La prima cosa che colpisce de "Il presidente è scomparso" non è soltanto la parentesi thriller in cui si muove la trama, ma la voce stessa dell’autore: Bill Clinton. Si sente l’esperienza di chi ha governato la più potente delle democrazie, il modo in cui i dettagli procedurali, le tensioni istituzionali e i piccoli gesti umani emergono dallo sfondo come rilievi di una mappa. L’idea centrale, un cyberattacco che potrebbe ridurre la nazione a uno stato di paralisi perché la vita quotidiana, le infrastrutture e le comunicazioni dipendono ormai da Internet, è tanto plausibile quanto inquietante. È un thriller che prende corpo dalla concretezza delle cose pratiche: server, reti, protocolli, ma anche dalle conseguenze personali e collettive di un blackout totale.
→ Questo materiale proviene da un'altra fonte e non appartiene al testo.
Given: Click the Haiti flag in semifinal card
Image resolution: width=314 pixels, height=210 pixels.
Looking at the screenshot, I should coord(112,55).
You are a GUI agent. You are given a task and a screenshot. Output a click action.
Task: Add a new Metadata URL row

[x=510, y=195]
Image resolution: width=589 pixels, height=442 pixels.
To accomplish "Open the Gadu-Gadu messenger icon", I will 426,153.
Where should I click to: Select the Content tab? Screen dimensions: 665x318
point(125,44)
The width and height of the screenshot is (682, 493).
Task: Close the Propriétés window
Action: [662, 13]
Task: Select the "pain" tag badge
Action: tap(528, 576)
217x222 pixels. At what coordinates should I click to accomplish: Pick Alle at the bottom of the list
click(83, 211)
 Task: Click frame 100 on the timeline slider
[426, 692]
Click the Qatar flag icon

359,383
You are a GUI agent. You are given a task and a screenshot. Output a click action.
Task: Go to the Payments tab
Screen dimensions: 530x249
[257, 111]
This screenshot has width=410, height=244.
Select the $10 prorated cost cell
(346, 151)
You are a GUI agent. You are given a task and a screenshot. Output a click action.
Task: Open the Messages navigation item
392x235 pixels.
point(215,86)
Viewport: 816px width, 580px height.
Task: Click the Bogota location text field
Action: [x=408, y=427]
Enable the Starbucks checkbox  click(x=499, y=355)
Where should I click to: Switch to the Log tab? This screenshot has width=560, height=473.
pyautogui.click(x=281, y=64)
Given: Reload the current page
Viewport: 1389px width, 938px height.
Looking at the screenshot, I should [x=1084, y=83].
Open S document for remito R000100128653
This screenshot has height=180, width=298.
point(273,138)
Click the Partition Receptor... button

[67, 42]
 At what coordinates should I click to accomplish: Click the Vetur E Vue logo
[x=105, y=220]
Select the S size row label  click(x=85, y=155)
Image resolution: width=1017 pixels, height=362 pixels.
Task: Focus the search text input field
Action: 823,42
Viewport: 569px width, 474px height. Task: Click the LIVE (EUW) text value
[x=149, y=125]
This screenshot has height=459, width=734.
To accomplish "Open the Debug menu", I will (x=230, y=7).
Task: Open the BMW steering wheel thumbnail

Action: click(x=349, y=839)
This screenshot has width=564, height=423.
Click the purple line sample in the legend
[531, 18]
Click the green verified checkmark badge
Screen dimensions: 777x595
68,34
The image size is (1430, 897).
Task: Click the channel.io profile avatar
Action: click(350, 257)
Il romanzo segue il modello del racconto ad alta tensione: un presidente, recentemente vedovo, si trova a dover prendere decisioni definitive sotto un incessante conto alla rovescia. Qui il riferimento non è solo cinematografico (penso ai film in cui l’eroe è costretto a correre contro il tempo), ma anche morale. Clinton mostra come le scelte dello Stato pesino sulle spalle di chi le prende; non sono soltanto mosse tattiche, ma atti che coinvolgono la memoria privata, il lutto, la stanchezza e la necessità di mantenere una dignità pubblica.
Lo stile, nella sua apparente semplicità, punta all’efficacia: frasi che vanno dritte al punto, dialoghi costruiti per rivelare più di quanto dicano esplicitamente, scene che scorrono rapide e nette. Il ritmo, infatti, è quello di un racconto che vuole tenerti seduto in bilico, ma non per abbaglio spettacolare: la tensione nasce dalla descrizione metodica di quello che può andare storto quando si spegne la rete che regge la vita moderna. Le conseguenze non sono solo tecnologiche ma sociali, economiche, esistenziali.
A chi si rivolge questo libro? A chi ama i thriller governativi, certo, ma anche a chi cerca una narrazione che mescoli esperienza politica, riflessione sui pericoli della dipendenza tecnologica e un ritratto umano del potere. Non si tratta di un’opera di alta letteratura, però è credibile; e la credibilità, in questo genere, conta molto più degli effetti speciali verbali. Il romanzo funziona quando riesce a farci provare, per un attimo, la solitudine decisionale di chi rappresenta un’intera nazione.